The Pizzigati Prize for Software in the Public Interest honors the life and legacy of Antonio “Tony” Pizzigati, an early advocate of open source computing. Tony never had a chance to fulfill his computing dreams, so the prize was created to help others realize theirs. The Pizzigati Prize celebrates open-source projects that power nonprofit impact and offers cash grants to help continue their work.
Building community and funding open-source tools for nonprofits
The Pizzigati Prize provides grants to developers making a two-faceted contribution to social change.
First, they've had an important practical impact, creating software that helps nonprofits more effectively serve their communities. Second, against the idea that progress demands competition between people striving to get ever richer, these developers instead model a key principle of the open source movement: We all benefit when we work together. In the continuing struggle for a better world, this commitment to social impact, collaboration, and sharing is what the Pizzigati Prize celebrates.
In addition to cash grants, the prize provides publicity for achievements crucial to social progress and also enhances the stature of public interest computing and people's understanding of it.

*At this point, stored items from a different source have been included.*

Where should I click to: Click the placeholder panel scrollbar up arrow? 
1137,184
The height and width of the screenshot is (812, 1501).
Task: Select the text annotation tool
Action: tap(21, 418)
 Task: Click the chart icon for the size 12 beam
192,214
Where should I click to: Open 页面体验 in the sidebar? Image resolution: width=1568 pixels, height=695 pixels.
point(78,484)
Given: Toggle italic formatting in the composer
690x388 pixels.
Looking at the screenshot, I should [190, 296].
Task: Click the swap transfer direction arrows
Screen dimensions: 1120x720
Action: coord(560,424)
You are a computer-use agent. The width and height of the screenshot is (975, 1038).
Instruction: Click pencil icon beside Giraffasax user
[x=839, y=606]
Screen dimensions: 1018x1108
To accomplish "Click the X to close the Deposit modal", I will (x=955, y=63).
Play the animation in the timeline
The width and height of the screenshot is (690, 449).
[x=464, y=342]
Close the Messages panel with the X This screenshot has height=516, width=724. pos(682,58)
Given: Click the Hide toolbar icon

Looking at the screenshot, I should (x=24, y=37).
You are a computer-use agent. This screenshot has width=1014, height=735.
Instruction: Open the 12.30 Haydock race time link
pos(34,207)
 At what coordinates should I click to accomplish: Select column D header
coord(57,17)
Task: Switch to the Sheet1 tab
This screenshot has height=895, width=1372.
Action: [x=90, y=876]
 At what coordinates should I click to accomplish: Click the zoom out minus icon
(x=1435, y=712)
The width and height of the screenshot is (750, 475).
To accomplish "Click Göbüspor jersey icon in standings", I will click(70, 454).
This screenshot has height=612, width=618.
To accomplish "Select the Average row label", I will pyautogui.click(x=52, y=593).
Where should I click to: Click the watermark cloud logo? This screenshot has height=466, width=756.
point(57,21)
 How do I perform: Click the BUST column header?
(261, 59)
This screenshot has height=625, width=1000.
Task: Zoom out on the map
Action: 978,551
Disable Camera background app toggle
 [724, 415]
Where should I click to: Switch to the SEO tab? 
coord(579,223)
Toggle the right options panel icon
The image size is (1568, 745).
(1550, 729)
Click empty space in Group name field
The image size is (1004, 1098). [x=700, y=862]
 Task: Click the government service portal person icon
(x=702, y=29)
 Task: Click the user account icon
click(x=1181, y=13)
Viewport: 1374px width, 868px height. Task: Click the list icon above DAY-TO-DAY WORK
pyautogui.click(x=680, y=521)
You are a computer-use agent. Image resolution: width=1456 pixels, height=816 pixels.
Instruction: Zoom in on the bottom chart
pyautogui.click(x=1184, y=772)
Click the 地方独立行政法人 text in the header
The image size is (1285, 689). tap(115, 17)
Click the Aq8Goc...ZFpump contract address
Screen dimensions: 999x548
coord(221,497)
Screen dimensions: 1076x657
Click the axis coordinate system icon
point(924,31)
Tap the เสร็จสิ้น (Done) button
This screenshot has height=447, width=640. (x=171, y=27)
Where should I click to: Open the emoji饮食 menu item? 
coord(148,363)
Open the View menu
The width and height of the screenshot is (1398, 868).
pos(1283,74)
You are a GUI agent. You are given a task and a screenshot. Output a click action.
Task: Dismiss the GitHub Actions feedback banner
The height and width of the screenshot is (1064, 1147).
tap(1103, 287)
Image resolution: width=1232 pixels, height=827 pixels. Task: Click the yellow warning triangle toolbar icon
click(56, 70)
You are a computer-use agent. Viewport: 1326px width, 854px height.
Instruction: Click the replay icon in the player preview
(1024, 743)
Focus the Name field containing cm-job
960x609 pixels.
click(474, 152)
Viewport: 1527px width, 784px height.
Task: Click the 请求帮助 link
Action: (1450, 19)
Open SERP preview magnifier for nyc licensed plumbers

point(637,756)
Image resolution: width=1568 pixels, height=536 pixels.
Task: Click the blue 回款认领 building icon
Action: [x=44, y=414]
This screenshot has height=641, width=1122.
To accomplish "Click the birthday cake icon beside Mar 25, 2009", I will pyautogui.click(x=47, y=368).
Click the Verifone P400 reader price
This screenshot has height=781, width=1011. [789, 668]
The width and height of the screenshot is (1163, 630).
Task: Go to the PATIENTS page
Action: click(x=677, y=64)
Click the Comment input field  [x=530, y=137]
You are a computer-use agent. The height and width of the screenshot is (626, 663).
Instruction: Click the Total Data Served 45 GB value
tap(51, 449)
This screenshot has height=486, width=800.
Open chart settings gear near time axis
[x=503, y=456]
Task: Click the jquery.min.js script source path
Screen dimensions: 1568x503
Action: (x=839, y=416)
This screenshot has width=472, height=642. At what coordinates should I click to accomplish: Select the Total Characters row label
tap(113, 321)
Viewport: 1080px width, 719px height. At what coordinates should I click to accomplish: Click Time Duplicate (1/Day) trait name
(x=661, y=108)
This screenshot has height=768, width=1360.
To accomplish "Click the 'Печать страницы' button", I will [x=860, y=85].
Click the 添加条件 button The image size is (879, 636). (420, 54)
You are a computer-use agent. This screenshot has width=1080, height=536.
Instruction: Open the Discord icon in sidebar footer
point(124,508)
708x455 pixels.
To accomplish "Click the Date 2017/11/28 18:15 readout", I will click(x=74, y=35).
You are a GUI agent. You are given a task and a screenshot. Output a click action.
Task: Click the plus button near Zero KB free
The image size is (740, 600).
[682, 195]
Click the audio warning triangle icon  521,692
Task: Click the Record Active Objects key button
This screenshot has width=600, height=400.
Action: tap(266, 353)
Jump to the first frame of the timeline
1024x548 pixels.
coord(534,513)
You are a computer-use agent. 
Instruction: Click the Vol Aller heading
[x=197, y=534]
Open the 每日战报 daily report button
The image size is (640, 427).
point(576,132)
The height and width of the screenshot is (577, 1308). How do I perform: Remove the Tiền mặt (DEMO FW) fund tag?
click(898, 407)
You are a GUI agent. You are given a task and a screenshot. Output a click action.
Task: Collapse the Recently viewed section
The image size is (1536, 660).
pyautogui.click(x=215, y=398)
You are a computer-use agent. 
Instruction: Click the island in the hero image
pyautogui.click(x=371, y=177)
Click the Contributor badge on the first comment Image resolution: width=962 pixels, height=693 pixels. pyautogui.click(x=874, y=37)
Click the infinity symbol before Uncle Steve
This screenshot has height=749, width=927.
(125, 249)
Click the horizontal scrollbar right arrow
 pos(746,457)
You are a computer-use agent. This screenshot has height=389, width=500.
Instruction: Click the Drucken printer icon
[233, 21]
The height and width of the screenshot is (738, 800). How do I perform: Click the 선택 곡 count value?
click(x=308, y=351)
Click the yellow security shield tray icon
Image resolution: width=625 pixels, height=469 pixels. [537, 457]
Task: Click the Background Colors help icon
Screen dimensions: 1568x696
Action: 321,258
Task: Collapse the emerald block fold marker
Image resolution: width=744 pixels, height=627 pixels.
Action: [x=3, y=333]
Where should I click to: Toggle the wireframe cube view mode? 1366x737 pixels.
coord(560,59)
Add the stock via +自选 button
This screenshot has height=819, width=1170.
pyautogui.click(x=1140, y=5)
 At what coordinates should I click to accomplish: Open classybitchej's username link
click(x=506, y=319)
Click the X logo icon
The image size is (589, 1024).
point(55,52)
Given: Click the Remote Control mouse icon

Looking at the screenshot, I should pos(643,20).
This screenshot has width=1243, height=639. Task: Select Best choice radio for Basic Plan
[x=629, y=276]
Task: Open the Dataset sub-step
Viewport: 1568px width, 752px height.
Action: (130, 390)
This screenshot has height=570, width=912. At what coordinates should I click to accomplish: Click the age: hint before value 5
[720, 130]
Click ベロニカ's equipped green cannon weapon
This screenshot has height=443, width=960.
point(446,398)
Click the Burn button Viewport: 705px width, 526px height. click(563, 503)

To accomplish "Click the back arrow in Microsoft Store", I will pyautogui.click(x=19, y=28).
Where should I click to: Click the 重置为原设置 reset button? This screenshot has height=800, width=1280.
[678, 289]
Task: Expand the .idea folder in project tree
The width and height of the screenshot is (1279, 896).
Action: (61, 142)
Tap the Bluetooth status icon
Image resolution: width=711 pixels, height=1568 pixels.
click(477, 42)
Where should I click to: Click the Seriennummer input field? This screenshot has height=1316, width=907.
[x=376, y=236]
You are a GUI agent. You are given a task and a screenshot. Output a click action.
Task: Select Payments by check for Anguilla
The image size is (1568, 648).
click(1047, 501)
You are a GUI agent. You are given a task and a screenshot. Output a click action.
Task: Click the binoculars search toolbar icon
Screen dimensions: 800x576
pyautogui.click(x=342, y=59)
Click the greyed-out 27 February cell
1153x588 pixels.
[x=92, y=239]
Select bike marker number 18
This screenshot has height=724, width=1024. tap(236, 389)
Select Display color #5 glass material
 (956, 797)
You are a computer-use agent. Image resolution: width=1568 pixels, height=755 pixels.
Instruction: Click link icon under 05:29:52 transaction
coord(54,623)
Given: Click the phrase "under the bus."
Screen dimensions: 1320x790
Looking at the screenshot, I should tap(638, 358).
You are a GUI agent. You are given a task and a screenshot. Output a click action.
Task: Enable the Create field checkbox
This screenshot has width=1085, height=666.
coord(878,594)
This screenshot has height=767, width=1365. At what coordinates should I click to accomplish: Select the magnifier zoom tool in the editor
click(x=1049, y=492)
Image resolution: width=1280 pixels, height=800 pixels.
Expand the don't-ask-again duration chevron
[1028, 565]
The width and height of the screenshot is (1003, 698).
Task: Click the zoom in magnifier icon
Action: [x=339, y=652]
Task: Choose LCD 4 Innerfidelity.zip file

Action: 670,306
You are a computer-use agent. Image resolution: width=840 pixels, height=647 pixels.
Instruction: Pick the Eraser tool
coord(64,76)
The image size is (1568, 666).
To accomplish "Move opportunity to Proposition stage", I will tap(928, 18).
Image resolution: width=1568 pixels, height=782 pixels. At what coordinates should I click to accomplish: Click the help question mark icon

Along the way, this prize links public interest software developers with each other and with the nonprofit and advocacy groups that so strongly need their assistance.
Apply for the 2025 Prize
Applications are now open for the 2025 Prize. Use the embedded application form below to describe your open source project and the impact it is making in communities anywhere around the world.
Community impact
The application requires community feedback on your project to support our evaluation priority on projects already making an impact. You will be asked to include the contact information of 2-5 people who can provide a statement about your project and its development or impact. They can be participants in the development, end users of the product, organizations that used the project, or community members impacted by the services and programs of the organizations where the product is in use. They'll be asked to share their experience, so make sure you select people familiar enough with the project to comment.
As you prepare your application, consider informing your referrals that they will be receiving an email about your project.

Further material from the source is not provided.